Collected data entries -
----------
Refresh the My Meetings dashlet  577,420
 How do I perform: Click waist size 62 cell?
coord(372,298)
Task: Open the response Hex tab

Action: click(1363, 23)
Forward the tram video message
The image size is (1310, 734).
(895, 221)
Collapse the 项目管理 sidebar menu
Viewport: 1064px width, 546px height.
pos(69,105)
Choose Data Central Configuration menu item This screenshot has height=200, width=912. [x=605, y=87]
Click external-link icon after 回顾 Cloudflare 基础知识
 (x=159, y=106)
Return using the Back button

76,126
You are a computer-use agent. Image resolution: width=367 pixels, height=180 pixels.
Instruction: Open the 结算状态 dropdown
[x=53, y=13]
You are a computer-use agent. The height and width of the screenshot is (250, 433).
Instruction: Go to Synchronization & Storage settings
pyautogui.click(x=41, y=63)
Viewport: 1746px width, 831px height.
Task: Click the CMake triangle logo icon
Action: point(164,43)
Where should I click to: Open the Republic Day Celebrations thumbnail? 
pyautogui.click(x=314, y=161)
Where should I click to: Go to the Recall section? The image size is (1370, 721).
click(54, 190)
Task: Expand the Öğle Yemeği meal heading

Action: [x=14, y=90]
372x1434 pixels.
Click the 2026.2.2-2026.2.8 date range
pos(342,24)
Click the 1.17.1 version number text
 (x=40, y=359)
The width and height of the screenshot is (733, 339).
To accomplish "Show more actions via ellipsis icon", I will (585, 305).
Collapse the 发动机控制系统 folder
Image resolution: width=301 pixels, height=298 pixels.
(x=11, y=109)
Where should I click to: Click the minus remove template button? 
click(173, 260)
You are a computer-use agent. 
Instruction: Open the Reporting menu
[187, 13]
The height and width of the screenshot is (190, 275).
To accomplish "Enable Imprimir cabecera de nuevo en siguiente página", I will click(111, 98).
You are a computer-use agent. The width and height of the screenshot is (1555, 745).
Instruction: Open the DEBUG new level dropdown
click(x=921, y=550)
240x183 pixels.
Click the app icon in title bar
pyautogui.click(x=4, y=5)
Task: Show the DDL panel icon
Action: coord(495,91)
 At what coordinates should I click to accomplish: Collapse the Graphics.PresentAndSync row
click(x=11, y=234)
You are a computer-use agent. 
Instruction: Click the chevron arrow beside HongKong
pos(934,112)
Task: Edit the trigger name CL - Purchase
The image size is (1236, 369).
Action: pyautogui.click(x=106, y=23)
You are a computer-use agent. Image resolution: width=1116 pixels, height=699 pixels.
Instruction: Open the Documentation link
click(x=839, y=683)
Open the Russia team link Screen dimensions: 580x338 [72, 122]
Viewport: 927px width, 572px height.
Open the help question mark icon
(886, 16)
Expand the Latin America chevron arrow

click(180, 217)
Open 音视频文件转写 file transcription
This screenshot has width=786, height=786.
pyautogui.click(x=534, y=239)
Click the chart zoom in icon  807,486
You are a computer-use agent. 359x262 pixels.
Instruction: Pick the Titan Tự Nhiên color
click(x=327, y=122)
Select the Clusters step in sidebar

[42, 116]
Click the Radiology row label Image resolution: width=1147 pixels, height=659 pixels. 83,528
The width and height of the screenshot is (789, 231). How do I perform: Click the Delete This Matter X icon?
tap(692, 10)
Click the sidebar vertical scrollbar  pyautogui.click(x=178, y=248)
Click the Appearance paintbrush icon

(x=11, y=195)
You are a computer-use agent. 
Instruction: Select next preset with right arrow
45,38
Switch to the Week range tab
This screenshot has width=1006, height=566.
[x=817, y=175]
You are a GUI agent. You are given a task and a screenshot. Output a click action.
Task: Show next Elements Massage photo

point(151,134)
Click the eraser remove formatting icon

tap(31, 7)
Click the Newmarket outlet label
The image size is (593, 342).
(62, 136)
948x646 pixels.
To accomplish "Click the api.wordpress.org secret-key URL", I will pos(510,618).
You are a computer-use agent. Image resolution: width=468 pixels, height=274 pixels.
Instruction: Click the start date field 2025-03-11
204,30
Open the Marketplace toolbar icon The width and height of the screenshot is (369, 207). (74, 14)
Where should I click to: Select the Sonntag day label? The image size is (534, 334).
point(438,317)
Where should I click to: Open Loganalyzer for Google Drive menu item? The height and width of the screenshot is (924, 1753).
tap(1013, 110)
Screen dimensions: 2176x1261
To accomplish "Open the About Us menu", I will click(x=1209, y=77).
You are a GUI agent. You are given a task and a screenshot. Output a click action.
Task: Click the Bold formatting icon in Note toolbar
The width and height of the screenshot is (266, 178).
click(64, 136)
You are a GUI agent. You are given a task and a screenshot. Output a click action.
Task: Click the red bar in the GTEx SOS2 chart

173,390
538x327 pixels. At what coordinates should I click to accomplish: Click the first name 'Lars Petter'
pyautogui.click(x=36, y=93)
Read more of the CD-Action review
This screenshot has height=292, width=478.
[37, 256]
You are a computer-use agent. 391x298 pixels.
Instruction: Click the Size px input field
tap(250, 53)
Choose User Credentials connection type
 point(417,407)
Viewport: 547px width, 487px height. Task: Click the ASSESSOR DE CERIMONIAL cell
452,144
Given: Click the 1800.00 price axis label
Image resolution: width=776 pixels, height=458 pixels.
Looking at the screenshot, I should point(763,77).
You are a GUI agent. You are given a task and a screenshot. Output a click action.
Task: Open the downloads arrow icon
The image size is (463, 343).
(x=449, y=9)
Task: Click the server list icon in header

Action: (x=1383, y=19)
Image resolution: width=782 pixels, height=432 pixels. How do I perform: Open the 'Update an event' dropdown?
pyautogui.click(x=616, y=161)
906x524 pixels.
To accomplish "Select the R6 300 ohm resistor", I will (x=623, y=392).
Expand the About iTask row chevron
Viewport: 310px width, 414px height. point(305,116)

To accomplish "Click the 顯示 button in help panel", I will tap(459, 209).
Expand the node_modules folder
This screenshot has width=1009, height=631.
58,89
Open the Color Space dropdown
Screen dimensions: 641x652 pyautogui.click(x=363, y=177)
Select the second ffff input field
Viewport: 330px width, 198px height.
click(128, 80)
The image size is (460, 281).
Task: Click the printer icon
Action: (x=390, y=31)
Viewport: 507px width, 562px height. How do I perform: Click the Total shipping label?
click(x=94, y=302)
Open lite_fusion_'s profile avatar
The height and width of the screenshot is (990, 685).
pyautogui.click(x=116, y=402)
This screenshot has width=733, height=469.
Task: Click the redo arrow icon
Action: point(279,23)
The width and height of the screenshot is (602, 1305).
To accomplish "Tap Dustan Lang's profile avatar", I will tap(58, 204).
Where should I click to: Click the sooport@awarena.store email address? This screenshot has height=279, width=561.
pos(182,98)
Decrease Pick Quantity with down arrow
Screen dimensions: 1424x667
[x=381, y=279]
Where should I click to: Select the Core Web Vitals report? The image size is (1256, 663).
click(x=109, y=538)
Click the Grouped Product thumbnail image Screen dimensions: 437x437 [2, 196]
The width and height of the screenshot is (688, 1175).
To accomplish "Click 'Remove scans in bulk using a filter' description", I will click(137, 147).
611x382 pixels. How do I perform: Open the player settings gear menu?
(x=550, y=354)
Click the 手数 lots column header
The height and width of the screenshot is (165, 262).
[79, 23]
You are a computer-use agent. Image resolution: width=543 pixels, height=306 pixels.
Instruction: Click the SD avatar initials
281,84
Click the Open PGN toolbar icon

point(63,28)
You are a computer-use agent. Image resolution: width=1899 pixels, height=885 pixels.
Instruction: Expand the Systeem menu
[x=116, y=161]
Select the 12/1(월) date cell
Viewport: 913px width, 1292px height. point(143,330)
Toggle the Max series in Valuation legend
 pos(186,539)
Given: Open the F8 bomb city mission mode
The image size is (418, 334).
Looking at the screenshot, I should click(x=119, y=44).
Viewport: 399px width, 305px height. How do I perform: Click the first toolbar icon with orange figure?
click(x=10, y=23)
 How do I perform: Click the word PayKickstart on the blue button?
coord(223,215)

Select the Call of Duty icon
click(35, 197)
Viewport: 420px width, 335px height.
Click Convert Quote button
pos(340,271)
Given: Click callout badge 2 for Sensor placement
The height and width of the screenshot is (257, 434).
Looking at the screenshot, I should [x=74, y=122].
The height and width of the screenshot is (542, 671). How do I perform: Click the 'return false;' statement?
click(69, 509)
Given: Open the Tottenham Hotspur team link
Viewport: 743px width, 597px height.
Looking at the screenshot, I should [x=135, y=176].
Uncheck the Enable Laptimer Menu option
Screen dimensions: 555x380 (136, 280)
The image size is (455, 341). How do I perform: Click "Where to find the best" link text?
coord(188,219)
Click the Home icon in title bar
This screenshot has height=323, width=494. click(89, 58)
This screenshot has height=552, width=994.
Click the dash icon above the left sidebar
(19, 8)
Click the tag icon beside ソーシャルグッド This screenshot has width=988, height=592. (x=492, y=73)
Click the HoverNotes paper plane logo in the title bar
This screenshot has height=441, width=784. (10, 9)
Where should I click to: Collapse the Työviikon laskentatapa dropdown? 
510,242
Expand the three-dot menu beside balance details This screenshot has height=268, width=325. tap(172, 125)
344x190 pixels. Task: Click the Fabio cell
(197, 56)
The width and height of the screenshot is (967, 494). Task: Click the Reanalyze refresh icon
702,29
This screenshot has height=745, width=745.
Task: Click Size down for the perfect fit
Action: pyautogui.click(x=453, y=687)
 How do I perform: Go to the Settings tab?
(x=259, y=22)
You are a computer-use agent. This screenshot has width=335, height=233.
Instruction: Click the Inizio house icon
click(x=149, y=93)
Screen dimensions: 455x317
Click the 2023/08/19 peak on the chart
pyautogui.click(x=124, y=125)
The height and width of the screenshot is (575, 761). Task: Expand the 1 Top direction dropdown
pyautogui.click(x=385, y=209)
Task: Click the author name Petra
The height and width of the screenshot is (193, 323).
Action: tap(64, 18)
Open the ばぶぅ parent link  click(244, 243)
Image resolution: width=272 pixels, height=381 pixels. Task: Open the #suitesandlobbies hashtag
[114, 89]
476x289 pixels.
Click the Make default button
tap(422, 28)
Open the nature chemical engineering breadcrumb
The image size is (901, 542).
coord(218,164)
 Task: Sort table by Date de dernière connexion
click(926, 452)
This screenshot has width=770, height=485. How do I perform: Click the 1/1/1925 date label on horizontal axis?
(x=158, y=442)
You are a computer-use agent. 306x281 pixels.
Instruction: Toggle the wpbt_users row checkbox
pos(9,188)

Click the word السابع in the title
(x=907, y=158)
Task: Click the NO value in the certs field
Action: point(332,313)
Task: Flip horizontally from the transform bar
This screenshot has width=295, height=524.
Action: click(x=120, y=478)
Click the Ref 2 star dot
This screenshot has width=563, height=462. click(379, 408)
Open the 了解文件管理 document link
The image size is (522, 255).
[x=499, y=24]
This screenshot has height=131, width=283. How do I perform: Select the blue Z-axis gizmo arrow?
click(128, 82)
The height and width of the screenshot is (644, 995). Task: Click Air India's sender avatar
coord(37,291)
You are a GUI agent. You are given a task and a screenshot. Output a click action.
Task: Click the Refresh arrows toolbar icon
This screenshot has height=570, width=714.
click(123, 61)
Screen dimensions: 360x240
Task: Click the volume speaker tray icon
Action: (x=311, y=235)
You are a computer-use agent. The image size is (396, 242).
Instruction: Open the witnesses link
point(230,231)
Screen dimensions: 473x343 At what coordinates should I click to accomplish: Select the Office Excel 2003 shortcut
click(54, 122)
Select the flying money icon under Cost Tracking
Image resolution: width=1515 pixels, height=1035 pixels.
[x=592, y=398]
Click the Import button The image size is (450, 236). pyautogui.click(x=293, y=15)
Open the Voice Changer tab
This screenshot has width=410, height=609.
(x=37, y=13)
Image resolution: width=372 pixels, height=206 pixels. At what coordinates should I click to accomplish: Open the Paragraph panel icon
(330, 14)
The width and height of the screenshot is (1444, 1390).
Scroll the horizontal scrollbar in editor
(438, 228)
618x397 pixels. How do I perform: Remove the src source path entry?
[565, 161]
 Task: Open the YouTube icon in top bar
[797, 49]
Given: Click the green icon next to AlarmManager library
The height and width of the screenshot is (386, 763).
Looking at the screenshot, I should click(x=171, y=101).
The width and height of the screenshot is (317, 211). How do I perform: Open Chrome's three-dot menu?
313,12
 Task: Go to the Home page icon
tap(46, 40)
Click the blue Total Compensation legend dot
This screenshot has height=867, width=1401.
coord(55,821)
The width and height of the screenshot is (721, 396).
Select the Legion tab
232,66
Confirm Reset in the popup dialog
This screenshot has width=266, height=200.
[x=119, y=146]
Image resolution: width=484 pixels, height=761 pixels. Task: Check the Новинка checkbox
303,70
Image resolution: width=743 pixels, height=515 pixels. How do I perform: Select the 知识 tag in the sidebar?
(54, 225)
----------
What you are asked to do - Out of the data above, transcribe exactly and only the lines starting with the line that has "Screen dimensions: 2176x1261" and going on through the line that has "Read more of the CD-Action review", both included.

Output of the task -
Screen dimensions: 2176x1261
To accomplish "Open the About Us menu", I will click(x=1209, y=77).
You are a GUI agent. You are given a task and a screenshot. Output a click action.
Task: Click the Bold formatting icon in Note toolbar
The width and height of the screenshot is (266, 178).
click(64, 136)
You are a GUI agent. You are given a task and a screenshot. Output a click action.
Task: Click the red bar in the GTEx SOS2 chart

173,390
538x327 pixels. At what coordinates should I click to accomplish: Click the first name 'Lars Petter'
pyautogui.click(x=36, y=93)
Read more of the CD-Action review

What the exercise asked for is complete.